Our structure aims to be a facilitator of overcoming challenges.
Founded in 1993, and currently benefiting from the financial support of the European Commission and the Grand Est Region, Frontaliers Grand Est is present on the territory to inform employees, students, job seekers and companies about the living and working conditions on both sides of the Grand Est borders.
Historically, the creation of our association is simply linked to the establishment of the EURES network by the European Commission. Frontaliers Grand Est has integrated various EURES networks and is now one of the biggest contributors in terms of actions of the EURES Grande Région network.
Our expertise covers all the borders of the Grand Est - and because of our expertise, the public contacting us spans from the Hauts-de-France to the Jura.

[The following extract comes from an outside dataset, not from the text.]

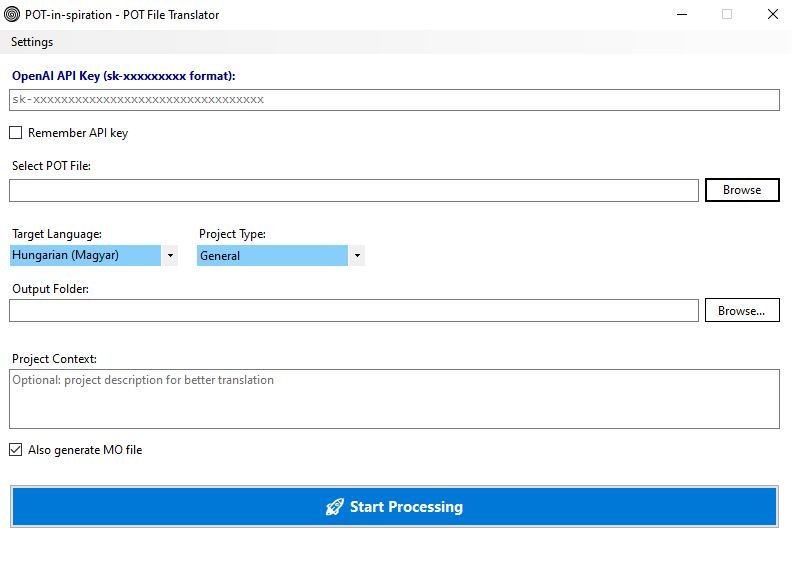
Task: Click the spiral app icon in title bar
Action: coord(12,15)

We are also at the disposal of our elected officials and funders to take stock of the legislative obstacles that have been brought to our attention.

What changes do you recommend to improve their situation? Are there any recent or upcoming developments?

It is necessary that the States - and mainly their administrations - reinforce their exchanges. A legislative change in one country can have an impact on the situation or attractiveness of its neighbor.
In our opinion, the development of our territory and its attractiveness is one of the levers to amplify the cross-border phenomenon and contribute to responding to a demand from companies in multiple territories (the Grand Est Region and the Greater Region for us). A quick look at the exchanges within the Greater Region on the issue of cross-border telework are enough to see that positive developments are possible for the workers of this territory.